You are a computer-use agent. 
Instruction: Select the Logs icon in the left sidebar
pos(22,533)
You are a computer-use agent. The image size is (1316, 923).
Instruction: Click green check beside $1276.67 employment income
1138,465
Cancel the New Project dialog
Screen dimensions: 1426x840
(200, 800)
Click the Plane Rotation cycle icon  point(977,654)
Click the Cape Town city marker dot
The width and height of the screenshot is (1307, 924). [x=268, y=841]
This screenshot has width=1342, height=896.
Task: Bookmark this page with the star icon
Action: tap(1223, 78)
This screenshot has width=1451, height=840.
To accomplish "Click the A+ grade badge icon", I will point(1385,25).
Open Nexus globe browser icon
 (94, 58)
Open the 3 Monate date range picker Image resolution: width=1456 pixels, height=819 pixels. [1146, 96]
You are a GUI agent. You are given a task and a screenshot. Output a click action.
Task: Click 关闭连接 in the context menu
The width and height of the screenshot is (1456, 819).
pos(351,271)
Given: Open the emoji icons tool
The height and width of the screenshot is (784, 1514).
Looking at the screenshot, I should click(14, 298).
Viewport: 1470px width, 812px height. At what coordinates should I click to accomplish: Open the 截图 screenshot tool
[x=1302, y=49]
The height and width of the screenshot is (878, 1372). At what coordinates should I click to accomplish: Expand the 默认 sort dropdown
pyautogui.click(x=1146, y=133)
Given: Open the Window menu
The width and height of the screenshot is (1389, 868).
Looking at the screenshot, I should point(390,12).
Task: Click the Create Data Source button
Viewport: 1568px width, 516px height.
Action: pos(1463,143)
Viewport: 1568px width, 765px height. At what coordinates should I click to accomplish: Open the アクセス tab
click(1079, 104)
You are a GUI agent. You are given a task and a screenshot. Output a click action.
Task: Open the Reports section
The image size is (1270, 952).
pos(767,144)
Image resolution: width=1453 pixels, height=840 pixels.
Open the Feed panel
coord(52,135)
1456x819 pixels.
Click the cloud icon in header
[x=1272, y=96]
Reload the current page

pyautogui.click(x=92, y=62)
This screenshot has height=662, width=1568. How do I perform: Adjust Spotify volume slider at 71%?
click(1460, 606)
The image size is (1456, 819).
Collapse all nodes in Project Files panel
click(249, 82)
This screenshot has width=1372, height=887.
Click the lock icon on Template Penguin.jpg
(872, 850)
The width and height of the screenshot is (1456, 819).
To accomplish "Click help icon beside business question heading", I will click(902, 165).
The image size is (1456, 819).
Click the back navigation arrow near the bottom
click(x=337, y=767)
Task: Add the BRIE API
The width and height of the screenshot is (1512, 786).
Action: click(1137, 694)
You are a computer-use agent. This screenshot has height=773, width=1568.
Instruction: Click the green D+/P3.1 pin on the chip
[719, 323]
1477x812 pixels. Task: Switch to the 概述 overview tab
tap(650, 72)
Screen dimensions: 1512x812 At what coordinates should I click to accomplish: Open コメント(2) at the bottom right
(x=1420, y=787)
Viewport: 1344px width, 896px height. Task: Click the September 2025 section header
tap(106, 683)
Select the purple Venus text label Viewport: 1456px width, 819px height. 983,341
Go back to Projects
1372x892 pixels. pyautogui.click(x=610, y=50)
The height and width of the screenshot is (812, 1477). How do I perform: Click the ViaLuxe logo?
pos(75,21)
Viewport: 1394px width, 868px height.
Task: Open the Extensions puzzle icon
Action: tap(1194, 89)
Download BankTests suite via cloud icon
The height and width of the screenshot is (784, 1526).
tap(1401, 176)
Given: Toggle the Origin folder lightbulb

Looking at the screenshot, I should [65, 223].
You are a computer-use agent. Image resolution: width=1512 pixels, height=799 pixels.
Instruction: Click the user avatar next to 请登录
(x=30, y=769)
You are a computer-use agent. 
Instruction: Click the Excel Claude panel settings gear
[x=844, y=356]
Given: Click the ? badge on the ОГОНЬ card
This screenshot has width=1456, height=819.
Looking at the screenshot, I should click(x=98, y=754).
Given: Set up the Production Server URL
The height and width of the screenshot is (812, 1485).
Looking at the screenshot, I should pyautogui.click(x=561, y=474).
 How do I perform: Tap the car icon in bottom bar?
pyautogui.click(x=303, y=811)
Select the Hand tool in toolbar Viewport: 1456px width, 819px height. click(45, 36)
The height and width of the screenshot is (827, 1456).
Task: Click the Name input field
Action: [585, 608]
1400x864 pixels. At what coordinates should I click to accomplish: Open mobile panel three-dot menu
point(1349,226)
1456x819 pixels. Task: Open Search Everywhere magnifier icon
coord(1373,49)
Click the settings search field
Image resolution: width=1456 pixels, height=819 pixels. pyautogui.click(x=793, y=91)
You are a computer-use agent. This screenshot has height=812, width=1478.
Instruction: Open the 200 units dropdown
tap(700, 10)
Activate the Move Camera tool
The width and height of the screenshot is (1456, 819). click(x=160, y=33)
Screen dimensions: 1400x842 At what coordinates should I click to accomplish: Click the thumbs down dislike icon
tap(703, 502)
⁂
▶ **Task goal**:
Within the material above, report how many lines carry the word "computer", and nothing else.

▶ **Exercise solution**:
6